• SUPPLIED DATA:
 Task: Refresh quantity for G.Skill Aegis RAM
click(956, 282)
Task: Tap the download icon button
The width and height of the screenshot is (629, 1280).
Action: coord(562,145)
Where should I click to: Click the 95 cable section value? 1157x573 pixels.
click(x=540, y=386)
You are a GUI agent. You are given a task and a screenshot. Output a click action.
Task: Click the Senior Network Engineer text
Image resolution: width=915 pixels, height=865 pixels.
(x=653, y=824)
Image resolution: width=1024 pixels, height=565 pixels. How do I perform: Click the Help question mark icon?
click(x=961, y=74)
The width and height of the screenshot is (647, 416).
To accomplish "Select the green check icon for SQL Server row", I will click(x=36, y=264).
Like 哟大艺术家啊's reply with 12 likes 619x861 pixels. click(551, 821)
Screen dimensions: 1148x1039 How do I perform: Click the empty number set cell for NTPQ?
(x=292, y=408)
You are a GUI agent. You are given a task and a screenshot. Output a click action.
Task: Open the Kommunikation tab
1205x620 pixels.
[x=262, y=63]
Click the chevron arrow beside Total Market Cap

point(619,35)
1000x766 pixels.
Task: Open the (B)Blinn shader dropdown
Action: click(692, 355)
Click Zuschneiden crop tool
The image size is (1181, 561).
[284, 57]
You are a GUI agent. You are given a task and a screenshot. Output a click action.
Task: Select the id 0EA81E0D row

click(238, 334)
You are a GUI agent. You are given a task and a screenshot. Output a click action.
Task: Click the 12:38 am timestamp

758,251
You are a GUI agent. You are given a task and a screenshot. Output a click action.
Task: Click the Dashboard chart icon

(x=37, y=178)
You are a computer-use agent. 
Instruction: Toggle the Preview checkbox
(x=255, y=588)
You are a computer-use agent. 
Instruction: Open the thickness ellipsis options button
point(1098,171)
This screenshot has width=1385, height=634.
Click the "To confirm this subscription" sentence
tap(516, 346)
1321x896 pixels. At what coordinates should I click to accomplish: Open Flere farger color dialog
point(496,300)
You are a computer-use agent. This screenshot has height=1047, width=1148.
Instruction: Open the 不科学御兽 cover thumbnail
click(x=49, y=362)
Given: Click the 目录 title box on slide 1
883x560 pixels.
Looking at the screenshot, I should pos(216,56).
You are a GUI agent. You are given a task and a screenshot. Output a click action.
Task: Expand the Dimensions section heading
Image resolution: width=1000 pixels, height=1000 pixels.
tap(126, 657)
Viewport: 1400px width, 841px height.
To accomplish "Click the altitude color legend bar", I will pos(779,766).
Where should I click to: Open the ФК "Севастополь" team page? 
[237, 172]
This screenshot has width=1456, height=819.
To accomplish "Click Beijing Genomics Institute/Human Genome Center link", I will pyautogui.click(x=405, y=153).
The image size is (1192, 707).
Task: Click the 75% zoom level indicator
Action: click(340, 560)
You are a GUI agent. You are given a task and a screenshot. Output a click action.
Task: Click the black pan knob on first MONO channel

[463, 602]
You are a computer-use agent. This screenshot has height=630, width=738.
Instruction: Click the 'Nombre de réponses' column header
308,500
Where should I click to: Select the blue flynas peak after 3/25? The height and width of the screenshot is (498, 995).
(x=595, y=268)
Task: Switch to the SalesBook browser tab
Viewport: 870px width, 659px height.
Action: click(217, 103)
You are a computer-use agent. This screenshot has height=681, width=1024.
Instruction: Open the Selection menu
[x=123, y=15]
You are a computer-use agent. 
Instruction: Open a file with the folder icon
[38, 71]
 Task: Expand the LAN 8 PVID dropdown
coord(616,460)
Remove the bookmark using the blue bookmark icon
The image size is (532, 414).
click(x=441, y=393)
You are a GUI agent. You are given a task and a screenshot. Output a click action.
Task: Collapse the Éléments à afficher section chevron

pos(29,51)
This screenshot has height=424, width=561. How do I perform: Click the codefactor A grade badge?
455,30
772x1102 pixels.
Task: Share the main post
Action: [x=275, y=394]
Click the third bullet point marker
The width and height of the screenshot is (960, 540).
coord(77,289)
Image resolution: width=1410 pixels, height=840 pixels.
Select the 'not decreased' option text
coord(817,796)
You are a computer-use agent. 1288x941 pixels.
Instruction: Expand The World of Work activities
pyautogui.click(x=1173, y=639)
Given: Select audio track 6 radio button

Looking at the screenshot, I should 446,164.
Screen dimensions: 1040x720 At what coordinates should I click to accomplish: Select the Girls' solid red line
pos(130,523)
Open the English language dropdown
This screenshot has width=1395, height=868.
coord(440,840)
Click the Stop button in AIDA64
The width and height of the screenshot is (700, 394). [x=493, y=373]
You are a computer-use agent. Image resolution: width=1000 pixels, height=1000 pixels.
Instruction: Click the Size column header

• ABOUT THIS EXERCISE: The string "computer" shows up in some lines of the listing. Copy each such line.

• SOLUTION TO THIS PROBLEM:
You are a computer-use agent. 
You are a computer-use agent. 
You are a computer-use agent. This screenshot has height=1047, width=1148.
You are a computer-use agent. This screenshot has height=630, width=738.
You are a computer-use agent. This screenshot has height=681, width=1024.
You are a computer-use agent. 
You are a computer-use agent. 1288x941 pixels.
You are a computer-use agent. Image resolution: width=1000 pixels, height=1000 pixels.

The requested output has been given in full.